Extrait de page —
.....

Martial Darbon, l'ex-leader de "C'est qui le patron ?!", prend sa retraite

Martial Darbon, le charismatique président de la coopérative Bresse-Val de Saône qui vend son lait sous le label "C'est qui le patron ?!", a pris sa retraite. L'occasion pour les cinquante producteurs qu'il a sauvés de la faillite, de lui rendre hommage vendredi 7 février.

Salle des fêtes de Chevroux, petite commune de l'Ain, vendredi dernier. Il est 20h30. L'impatience est palpable parmi la centaine de personnes réunies. Chacun est dans la confidence, tous ont pris soin de se rassembler bien avant l'arrivée du "héros" de la soirée. 

Martial Darbon, désormais ancien président de la coopérative Bresse-Val de Saône, pense venir à une fête de village. Il est loin de se douter que c'est à son propre pot de retraite qu'il va assister. Lui, l'homme qui a sauvé des familles de la banqueroute, il y a un peu plus de trois ans.

A la découverte du pot-aux-roses, l'émotion est grande. Des applaudissements par-ci, quelques blagues par-là, des embrassades partout. Mais pas de larmes pour ce grand sensible, comme s'il se faisait violence. "Je veux que ça reste joyeux !"

Et d'ajouter : "si on est là ce soir, c'est parce qu'on a, ensemble, fait un truc un peu surhumain. Mais aussi parce qu'on a pris beaucoup de coups ensemble avant."
 

Retour en 2016

A l'époque, lui et ses collègues éleveurs de vaches laitières sont au bord du gouffre financier. Ils ne vendent alors leur lait qu'au prix de 22 centimes d'euros le litre. Insuffisant pour pouvoir vivre de l'activité. "Quand il y a cinquante exploitations en jeu et qu'on ne sait pas comment ça va se terminer, c'est dur !", se remémore Martine Darbon, l'épouse de Martial, qui se souvient aussi "des nuits blanches à essayer de trouver des solutions". "A cette période, notre souci c'était que le téléphone sonne pour nous apprendre qu'un producteur était passé à l'acte. Heureusement, on n'a perdu personne", complète Wilfried Paccaud, aujourd'hui à la tête de la coopérative.

.....

Données —
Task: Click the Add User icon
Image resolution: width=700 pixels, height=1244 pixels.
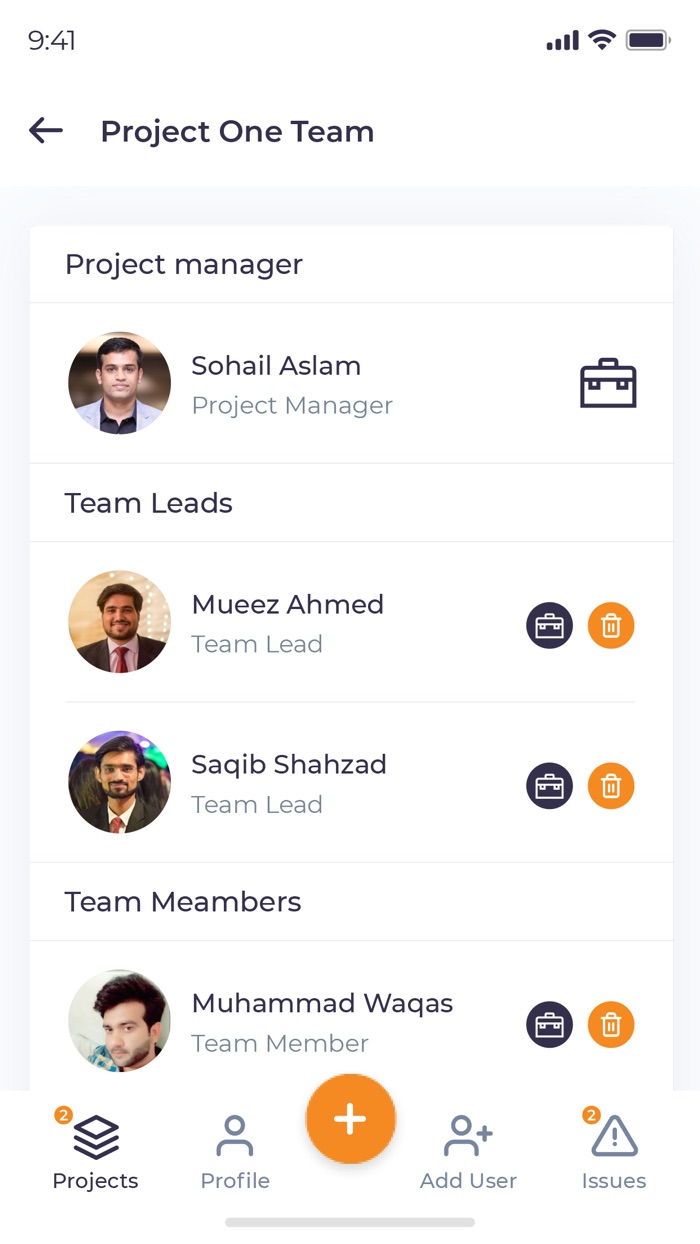Action: (x=467, y=1133)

.....

Tâches —
• A. D'après l'extrait de page, à quel prix les éleveurs vendaient-ils leur lait en 2016 ?
• B. Reprenez le passage de l'extrait de page qui commence par « Martial Darbon, le » et va jusqu'à « de la soirée. », en substituant « soixantaine » à « centaine ».
• C. Relevez toutes les personnes désignées par leur prénom et leur nom dans l'extrait de page.

Les réponses —
• A. 22 centimes d'euros le litre.

• B.
Martial Darbon, le charismatique président de la coopérative Bresse-Val de Saône qui vend son lait sous le label "C'est qui le patron ?!", a pris sa retraite. L'occasion pour les cinquante producteurs qu'il a sauvés de la faillite, de lui rendre hommage vendredi 7 février.

Salle des fêtes de Chevroux, petite commune de l'Ain, vendredi dernier. Il est 20h30. L'impatience est palpable parmi la soixantaine de personnes réunies. Chacun est dans la confidence, tous ont pris soin de se rassembler bien avant l'arrivée du "héros" de la soirée.

• C. Martial Darbon, Martine Darbon, Wilfried Paccaud